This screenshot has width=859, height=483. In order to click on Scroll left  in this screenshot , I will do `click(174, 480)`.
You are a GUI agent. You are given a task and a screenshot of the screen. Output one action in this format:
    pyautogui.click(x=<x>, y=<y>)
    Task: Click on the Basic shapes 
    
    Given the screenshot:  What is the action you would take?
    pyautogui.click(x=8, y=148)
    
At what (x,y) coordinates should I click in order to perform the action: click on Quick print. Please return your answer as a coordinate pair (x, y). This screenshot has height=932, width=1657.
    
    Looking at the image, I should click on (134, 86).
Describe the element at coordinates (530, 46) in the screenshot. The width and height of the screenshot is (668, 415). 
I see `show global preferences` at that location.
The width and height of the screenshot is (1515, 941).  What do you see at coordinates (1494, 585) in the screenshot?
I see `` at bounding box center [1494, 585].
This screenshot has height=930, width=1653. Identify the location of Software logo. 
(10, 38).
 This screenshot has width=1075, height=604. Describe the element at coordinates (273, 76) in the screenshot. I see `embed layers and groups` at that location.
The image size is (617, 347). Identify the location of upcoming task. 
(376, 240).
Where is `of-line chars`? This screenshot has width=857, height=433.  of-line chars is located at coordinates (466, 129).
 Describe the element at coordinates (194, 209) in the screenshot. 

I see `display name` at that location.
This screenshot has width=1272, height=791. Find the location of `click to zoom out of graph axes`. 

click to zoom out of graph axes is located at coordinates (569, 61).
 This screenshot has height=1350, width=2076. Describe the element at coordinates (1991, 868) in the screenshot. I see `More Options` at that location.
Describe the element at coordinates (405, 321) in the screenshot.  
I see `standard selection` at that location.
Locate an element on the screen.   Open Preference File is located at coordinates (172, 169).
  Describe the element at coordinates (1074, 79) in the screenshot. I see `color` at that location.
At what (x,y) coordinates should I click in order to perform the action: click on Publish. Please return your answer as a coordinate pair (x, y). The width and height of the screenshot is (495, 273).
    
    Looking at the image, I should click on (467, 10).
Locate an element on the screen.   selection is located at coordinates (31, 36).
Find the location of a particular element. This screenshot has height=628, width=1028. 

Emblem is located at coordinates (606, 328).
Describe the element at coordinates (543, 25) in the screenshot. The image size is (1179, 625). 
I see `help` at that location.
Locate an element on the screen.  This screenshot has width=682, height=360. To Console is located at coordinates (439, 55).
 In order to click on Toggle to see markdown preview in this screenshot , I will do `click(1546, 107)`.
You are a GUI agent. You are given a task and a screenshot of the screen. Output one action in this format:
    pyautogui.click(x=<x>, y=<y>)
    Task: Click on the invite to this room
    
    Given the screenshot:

......

Please rewrite all of the records above, replacing "Scroll left" with "Scroll right" and leaving everything else as it is.

▶ [SOLUTION FOR THIS TASK]:
This screenshot has width=859, height=483. In order to click on Scroll right  in this screenshot , I will do `click(174, 480)`.
You are a GUI agent. You are given a task and a screenshot of the screen. Output one action in this format:
    pyautogui.click(x=<x>, y=<y>)
    Task: Click on the Basic shapes 
    
    Given the screenshot:  What is the action you would take?
    pyautogui.click(x=8, y=148)
    
At what (x,y) coordinates should I click in order to perform the action: click on Quick print. Please return your answer as a coordinate pair (x, y). This screenshot has height=932, width=1657.
    
    Looking at the image, I should click on (134, 86).
Describe the element at coordinates (530, 46) in the screenshot. The width and height of the screenshot is (668, 415). 
I see `show global preferences` at that location.
The width and height of the screenshot is (1515, 941).  What do you see at coordinates (1494, 585) in the screenshot?
I see `` at bounding box center [1494, 585].
This screenshot has height=930, width=1653. Identify the location of Software logo. 
(10, 38).
 This screenshot has width=1075, height=604. Describe the element at coordinates (273, 76) in the screenshot. I see `embed layers and groups` at that location.
The image size is (617, 347). Identify the location of upcoming task. 
(376, 240).
Where is `of-line chars`? This screenshot has width=857, height=433.  of-line chars is located at coordinates (466, 129).
 Describe the element at coordinates (194, 209) in the screenshot. 

I see `display name` at that location.
This screenshot has width=1272, height=791. Find the location of `click to zoom out of graph axes`. 

click to zoom out of graph axes is located at coordinates (569, 61).
 This screenshot has height=1350, width=2076. Describe the element at coordinates (1991, 868) in the screenshot. I see `More Options` at that location.
Describe the element at coordinates (405, 321) in the screenshot.  
I see `standard selection` at that location.
Locate an element on the screen.   Open Preference File is located at coordinates (172, 169).
  Describe the element at coordinates (1074, 79) in the screenshot. I see `color` at that location.
At what (x,y) coordinates should I click in order to perform the action: click on Publish. Please return your answer as a coordinate pair (x, y). The width and height of the screenshot is (495, 273).
    
    Looking at the image, I should click on (467, 10).
Locate an element on the screen.   selection is located at coordinates (31, 36).
Find the location of a particular element. This screenshot has height=628, width=1028. 

Emblem is located at coordinates (606, 328).
Describe the element at coordinates (543, 25) in the screenshot. The image size is (1179, 625). 
I see `help` at that location.
Locate an element on the screen.  This screenshot has width=682, height=360. To Console is located at coordinates (439, 55).
 In order to click on Toggle to see markdown preview in this screenshot , I will do `click(1546, 107)`.
You are a GUI agent. You are given a task and a screenshot of the screen. Output one action in this format:
    pyautogui.click(x=<x>, y=<y>)
    Task: Click on the invite to this room
    
    Given the screenshot:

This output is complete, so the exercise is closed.